The best chance of avoiding that is to make it clear beyond peradventure, publicly or privately, that this will happen and that it is going to happen but that, at the same time, the question of security for the Arab countries and their frontiers with Israel is something upon which they are entitled to receive satisfaction. I believe that if this blockade is allowed to continue, within six months there will be an escalation of incidents and the situation will be much more difficult, with a much greater chance of preventive war.

In the Security Council on 29th May Lord Caradon said there were four points to be tackled. The first was: … how can tension be relieved and immediate dangers of conflict removed. I believe that there is no alternative but for an expression of firm intention to be given. The second was: … how can the rights of free and unimpeded passage through the Straits of Tiran be guaranteed and assured. I believe that that can happen only if there is a firm declaration by the maritime Powers; a clear intention that action will be taken if it must be taken. The third was: … how can effective United Nations measures and machinery to keep the peace and prevent violence and conflict through the whole area best be worked out for the future. That will be a long-term problem, but I hope that the events of the last few days will cause even the big Powers to realise that this part of the world is a very dangerous place and that, in the Middle East, it is in the interests of all Powers to see that some kind of international peace-keeping is done. The fourth was: … what new and additional action can be taken to prevent such dangers to the peace recurring in future years. If we are not careful, we will confront ourselves with the most appalling problems. Apart from Israel, we will face problems of our influence in the Middle East, of our economic position in the Middle East and of our oil supplies.

It is not merely our economic and political interests which are at stake.
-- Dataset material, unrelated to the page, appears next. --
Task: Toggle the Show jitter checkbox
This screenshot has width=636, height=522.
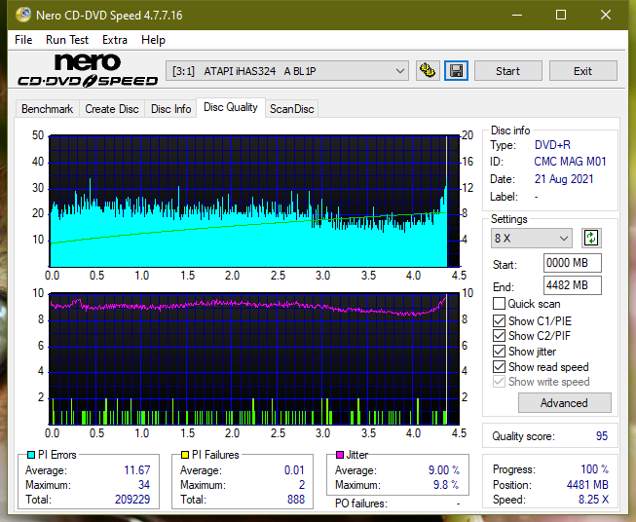Action: pos(499,351)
Anyone who goes to Israel cannot fail to be tremendously moved by the achievements of that country, just as anyone who goes to Egypt cannot fail to be moved by the great economic advances which have been made by that country in the last 10 to 15 years. However, we are speaking of a small, embattled democracy. It would be a tragedy if we were to say that 10 or 20 years after 6 million Jews were extinguished on the Continent of Europe, the conscience of the world was so untroubled that it did not say that the Jewish people were entitled to a strip of the world's surface for their national homeland. That is what is at stake.

One of the most moving things in Israel is the approach to the Shrine of the Heroes, a shrine to commemorate the 6 million Jews who died in the last war. As one approaches it one sees the trees which have been planted by people from all over the world—for the most part European and for the most part Christian. They were people who had been traced through Israeli records as having given shelter to Jewish people during the war, very often at risk for their own lives. They were asked to go to Israel and each to plant a tree as a gesture of the reconciliation of Israel towards those countries guilty of the torture and massacre of the Jewish people during the war.

Is it too much to ask, after 10 or 15 years, for there to be the same spirit of reconciliation between Arabs and the Jewish people? I believe that even if that cannot happen, this country has a firm, binding, moral obligation to defend this small country from extinction. If we were to fail in that obligation the crime which we would commit would be nowhere as enormous as the crimes committed during the war, but would rank as one of the many crimes which have been perpetrated over the centuries against the Jewish people.

5.43 p.m.

Mr. Will Griffiths (Manchester, Exchange)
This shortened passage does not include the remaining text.